Learning more about the Linux bug made me realize how dangerous the seemingly innocent DF flag can be to the kernel. Without preventive measures, the reversed direction of string operations could cause severe kernel memory corruption. I also realized that we don't probably take those preventive measures (i.e. clearing DF upon entering the kernel) in HelenOS/ia32 and HelenOS/amd64. Quick check of the respective sources confirmed my worries.
Later at home, I did basicaly two things. The first was that I modified HelenOS libc to always do STD before doing a syscall and verified that the problem was real. The second thing was implementing the fix for this HelenOS bug.
On ia32, I inserted one CLD into the interrupt handler macro and one CLD into the syscall handler macro and that was it. On amd64, I used the CLD instruction for the interrupt handler macro as well, but wanted to make use of the amd64's SFMASK MSR for the syscall path instead of the boring CLD. The SFMASK register contains a mask that will be applied to the RFLAGS register during the SYSCALL instruction. In other words, a man can program it to clear arbitrary RFLAGS bits. When I was done with amd64, I wanted to test the fix in QEMU. To my surprise, fixed HelenOS/amd64 didn't function well in QEMU. I repeated the same test with Simics, where everything worked fine. Hm, a bug in QEMU? Looks like it (and today I found out what was wrong).

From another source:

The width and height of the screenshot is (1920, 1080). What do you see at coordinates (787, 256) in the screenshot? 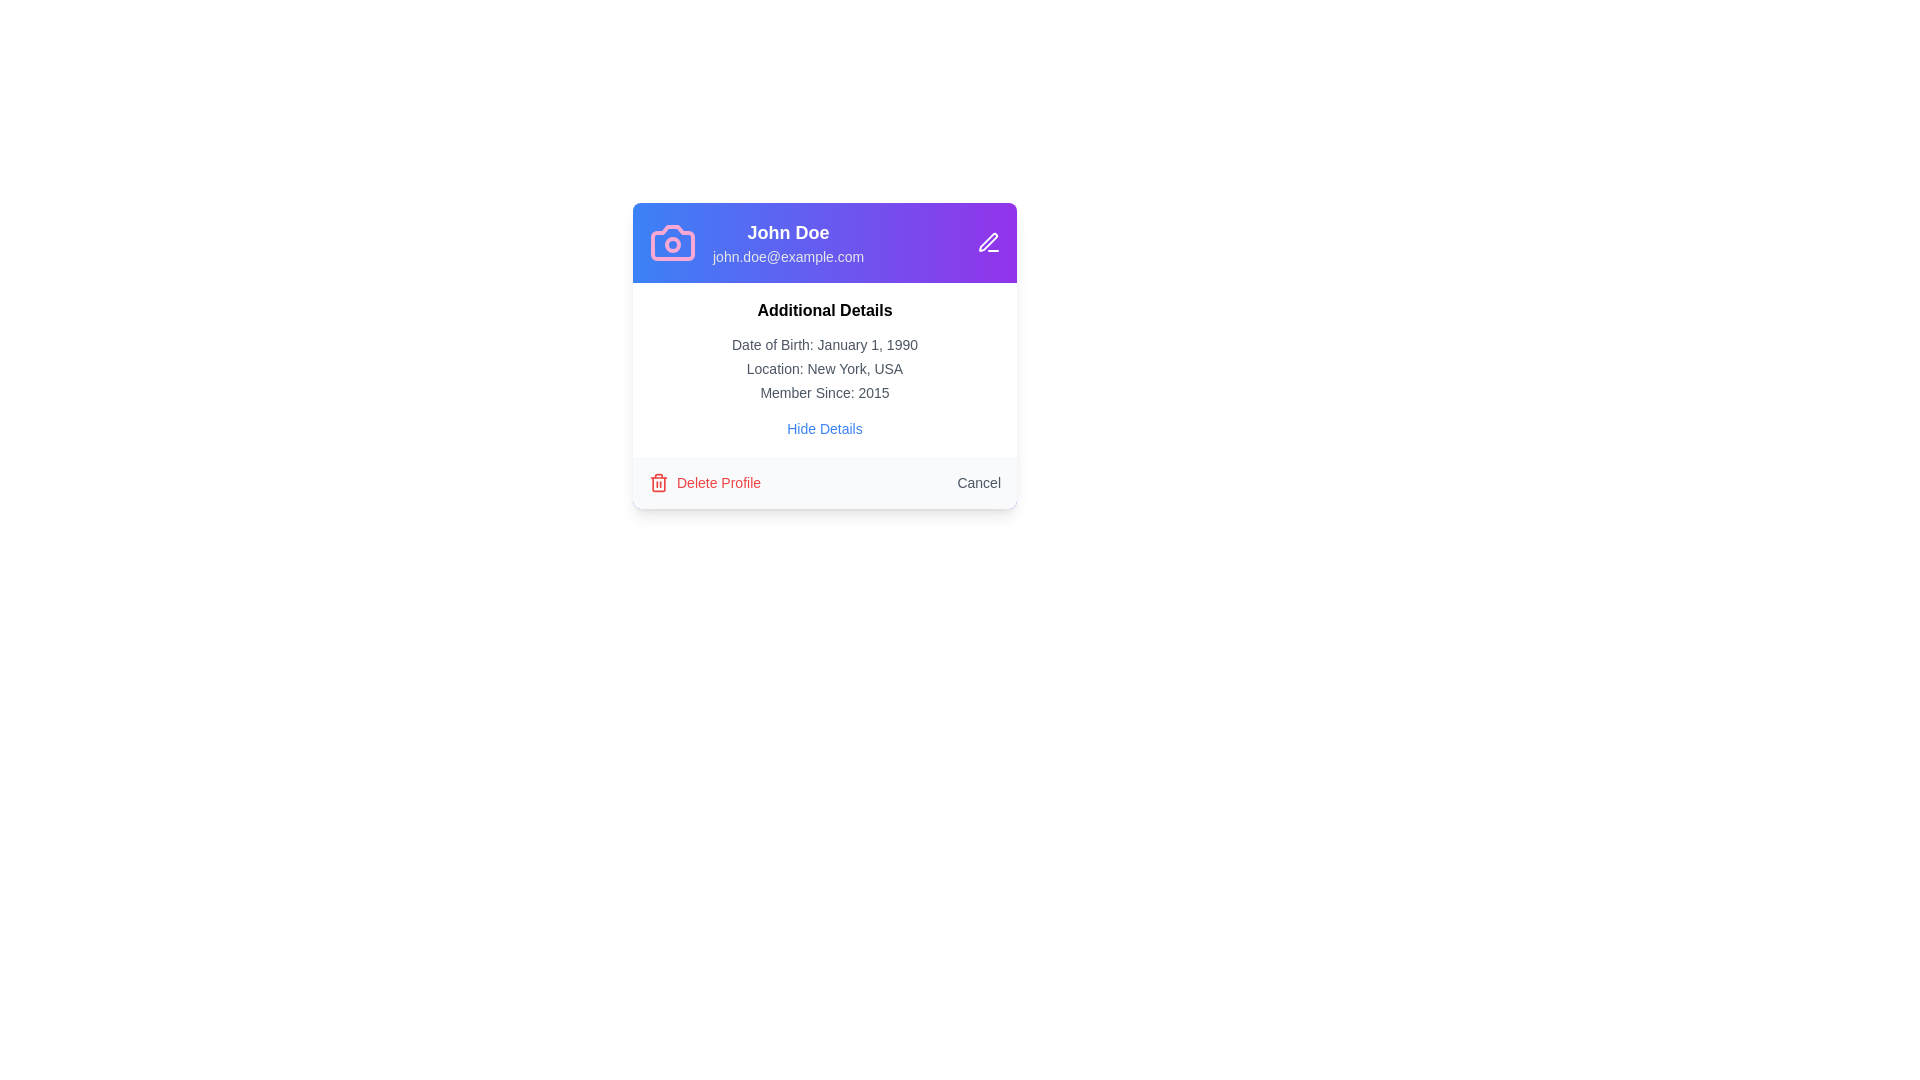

To top the DF story off, I have to confess that for some (rather short) time I believed that there was a similar bug in amd64 version of Solaris. Contrary to the ia32 version, there is no CLD at the beginning of the respective interrupt handler (i.e. cmntrap) and the syscall handler. In case of the syscall handler I noticed that the SFMASK MSR is only programed to clear the IF and TF, but not DF. Eager to find a bug, I even started to build a crafted Solaris libc, that would demonstrate the bug as I did with HelenOS. But then I finally got it: Solaris brings RFLAGS into a known state by pushing a pre-defined RFLAGS value onto the stack followed by the POPF instruction. I was so focused on the CLD which wasn't there and the insufficient SFMASK that I didn't see what was there all the time.